◆ **Try it**:
The response must contain every line below in which "green" appears.

◆ **Information**:
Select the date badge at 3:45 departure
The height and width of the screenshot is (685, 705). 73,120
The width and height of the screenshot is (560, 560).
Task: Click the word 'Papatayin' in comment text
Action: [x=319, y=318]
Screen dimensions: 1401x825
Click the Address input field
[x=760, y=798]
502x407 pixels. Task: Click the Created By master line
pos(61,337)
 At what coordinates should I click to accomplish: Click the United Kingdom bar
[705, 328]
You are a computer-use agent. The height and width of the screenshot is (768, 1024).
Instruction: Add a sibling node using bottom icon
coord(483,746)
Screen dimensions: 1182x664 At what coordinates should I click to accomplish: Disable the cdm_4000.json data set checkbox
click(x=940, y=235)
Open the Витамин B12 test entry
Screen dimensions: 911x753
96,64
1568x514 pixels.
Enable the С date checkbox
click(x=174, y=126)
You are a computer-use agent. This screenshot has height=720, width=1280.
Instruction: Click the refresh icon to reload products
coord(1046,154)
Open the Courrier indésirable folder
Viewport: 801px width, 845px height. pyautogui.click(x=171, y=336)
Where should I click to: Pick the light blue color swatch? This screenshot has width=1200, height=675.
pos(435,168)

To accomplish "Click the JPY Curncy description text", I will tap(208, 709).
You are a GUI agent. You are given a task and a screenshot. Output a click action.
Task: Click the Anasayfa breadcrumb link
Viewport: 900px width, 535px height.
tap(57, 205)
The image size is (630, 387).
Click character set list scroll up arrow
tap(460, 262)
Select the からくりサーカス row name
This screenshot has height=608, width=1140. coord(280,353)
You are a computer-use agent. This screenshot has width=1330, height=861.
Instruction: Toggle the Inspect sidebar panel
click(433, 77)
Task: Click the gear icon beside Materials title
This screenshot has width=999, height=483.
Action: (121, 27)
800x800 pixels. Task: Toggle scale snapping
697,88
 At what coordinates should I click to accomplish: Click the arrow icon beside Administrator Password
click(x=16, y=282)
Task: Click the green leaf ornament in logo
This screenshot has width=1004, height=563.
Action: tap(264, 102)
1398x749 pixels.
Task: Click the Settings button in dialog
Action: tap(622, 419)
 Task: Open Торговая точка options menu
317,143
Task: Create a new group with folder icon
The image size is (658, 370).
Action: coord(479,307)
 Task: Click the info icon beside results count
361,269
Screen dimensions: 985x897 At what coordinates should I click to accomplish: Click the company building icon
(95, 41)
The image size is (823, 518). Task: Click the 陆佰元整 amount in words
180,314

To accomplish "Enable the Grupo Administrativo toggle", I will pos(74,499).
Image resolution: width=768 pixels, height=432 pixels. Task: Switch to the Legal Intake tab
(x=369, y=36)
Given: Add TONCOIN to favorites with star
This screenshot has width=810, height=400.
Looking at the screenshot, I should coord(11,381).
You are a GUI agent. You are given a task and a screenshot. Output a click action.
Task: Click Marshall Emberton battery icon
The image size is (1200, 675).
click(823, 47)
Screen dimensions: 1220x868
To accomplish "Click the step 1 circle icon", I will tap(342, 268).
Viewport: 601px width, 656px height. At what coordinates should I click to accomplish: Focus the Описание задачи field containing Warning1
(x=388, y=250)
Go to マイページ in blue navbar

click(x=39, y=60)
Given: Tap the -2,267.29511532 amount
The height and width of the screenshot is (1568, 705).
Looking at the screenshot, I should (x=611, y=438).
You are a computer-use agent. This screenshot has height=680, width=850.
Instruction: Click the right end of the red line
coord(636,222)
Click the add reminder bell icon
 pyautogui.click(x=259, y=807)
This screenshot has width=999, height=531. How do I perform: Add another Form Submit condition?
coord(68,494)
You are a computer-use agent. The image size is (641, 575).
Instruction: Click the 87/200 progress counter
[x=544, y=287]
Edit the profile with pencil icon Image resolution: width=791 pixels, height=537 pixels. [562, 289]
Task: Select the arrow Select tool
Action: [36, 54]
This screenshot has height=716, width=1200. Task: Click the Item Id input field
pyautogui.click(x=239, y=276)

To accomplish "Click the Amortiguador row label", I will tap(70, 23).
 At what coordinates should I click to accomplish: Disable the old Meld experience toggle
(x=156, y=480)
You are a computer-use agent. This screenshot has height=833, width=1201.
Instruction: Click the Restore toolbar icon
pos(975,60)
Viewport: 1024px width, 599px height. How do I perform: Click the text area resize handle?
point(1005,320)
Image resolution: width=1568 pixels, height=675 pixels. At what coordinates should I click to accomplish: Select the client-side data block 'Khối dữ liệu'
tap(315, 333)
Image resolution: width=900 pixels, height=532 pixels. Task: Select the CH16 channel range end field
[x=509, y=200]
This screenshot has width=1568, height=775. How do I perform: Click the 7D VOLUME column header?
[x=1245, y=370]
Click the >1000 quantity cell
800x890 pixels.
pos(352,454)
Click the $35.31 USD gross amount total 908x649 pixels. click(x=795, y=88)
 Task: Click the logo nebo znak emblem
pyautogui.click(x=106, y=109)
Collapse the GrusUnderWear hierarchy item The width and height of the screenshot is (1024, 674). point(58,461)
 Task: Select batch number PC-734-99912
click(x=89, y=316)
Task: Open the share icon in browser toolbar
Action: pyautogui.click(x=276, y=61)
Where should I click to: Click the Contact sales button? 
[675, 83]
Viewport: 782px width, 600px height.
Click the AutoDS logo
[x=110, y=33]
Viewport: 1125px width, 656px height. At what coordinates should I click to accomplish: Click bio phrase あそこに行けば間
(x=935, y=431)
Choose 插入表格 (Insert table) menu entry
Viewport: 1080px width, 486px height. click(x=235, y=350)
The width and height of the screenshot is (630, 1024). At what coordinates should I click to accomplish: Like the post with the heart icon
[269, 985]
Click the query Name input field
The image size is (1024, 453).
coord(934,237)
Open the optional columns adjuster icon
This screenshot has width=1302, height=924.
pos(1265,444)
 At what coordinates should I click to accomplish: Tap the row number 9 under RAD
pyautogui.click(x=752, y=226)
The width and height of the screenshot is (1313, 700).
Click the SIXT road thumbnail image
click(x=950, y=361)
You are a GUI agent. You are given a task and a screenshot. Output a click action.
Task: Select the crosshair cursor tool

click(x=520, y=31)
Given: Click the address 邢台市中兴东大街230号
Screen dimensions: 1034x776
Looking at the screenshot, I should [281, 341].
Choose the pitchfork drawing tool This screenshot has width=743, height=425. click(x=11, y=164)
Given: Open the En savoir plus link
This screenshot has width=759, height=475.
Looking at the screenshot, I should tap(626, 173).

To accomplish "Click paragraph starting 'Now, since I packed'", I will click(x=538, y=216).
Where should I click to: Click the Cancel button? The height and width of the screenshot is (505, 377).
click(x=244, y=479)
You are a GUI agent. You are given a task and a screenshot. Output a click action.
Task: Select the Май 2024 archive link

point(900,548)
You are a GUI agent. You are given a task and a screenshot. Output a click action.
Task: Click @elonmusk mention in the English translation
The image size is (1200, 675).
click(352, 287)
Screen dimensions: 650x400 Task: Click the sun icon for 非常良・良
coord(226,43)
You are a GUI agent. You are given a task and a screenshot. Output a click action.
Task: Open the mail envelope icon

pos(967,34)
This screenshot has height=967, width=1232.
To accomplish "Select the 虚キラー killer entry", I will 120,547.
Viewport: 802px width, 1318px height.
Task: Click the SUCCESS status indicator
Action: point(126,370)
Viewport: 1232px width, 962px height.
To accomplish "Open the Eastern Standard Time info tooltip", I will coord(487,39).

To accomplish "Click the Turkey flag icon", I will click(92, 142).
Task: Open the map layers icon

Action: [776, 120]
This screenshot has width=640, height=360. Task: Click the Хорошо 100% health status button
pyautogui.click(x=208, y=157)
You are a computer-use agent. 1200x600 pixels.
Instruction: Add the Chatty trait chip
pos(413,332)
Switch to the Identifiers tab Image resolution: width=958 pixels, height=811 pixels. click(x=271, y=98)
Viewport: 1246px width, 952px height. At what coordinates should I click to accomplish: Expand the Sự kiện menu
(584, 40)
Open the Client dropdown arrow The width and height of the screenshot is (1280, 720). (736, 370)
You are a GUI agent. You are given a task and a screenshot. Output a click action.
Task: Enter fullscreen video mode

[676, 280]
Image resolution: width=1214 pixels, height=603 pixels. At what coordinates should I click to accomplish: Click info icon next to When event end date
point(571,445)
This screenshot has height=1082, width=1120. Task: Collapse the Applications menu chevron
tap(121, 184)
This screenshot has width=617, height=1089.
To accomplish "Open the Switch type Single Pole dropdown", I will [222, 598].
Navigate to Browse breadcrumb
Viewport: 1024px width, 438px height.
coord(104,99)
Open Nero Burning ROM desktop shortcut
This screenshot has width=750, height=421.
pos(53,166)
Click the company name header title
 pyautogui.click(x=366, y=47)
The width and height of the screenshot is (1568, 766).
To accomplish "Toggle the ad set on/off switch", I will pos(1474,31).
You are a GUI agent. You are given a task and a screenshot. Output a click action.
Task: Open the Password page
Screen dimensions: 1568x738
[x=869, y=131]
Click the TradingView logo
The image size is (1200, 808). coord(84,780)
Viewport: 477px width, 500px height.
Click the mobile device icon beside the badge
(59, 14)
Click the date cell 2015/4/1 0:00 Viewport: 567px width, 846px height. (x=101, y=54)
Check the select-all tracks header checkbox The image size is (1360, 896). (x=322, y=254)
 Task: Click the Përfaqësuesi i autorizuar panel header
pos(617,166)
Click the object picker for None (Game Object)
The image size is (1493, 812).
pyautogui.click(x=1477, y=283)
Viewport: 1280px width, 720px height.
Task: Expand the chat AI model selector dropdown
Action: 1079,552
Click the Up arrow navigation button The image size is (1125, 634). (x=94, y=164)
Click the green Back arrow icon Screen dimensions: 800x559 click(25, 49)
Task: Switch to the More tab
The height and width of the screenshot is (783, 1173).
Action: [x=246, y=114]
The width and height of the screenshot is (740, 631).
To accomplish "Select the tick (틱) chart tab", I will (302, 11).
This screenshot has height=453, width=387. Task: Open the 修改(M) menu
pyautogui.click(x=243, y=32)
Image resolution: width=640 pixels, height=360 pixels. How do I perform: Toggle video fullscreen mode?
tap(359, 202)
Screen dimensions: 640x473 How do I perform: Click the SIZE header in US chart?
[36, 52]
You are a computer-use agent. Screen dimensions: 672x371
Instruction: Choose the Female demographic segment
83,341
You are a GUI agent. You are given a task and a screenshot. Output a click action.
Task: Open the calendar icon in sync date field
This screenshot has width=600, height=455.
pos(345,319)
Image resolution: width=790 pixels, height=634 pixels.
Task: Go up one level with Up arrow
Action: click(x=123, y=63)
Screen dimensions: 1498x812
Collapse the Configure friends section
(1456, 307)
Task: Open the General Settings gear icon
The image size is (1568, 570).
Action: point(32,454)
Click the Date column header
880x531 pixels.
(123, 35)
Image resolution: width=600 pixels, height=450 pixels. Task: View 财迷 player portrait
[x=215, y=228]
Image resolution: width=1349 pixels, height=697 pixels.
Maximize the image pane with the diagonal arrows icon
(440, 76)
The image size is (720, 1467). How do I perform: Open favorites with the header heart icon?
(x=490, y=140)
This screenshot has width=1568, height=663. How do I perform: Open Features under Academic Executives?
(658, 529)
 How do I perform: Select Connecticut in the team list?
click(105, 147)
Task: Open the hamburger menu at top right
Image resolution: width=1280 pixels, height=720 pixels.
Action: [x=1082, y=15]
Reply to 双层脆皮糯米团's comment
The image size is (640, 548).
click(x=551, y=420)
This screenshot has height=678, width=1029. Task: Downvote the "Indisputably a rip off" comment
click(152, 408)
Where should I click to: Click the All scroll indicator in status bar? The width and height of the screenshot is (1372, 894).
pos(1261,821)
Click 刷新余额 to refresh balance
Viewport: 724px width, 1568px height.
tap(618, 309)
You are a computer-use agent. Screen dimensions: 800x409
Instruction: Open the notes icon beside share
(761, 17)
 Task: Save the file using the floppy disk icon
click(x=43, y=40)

◆ **Solution to this problem**:
Task: Click the green leaf ornament in logo
Click the green Back arrow icon Screen dimensions: 800x559 click(25, 49)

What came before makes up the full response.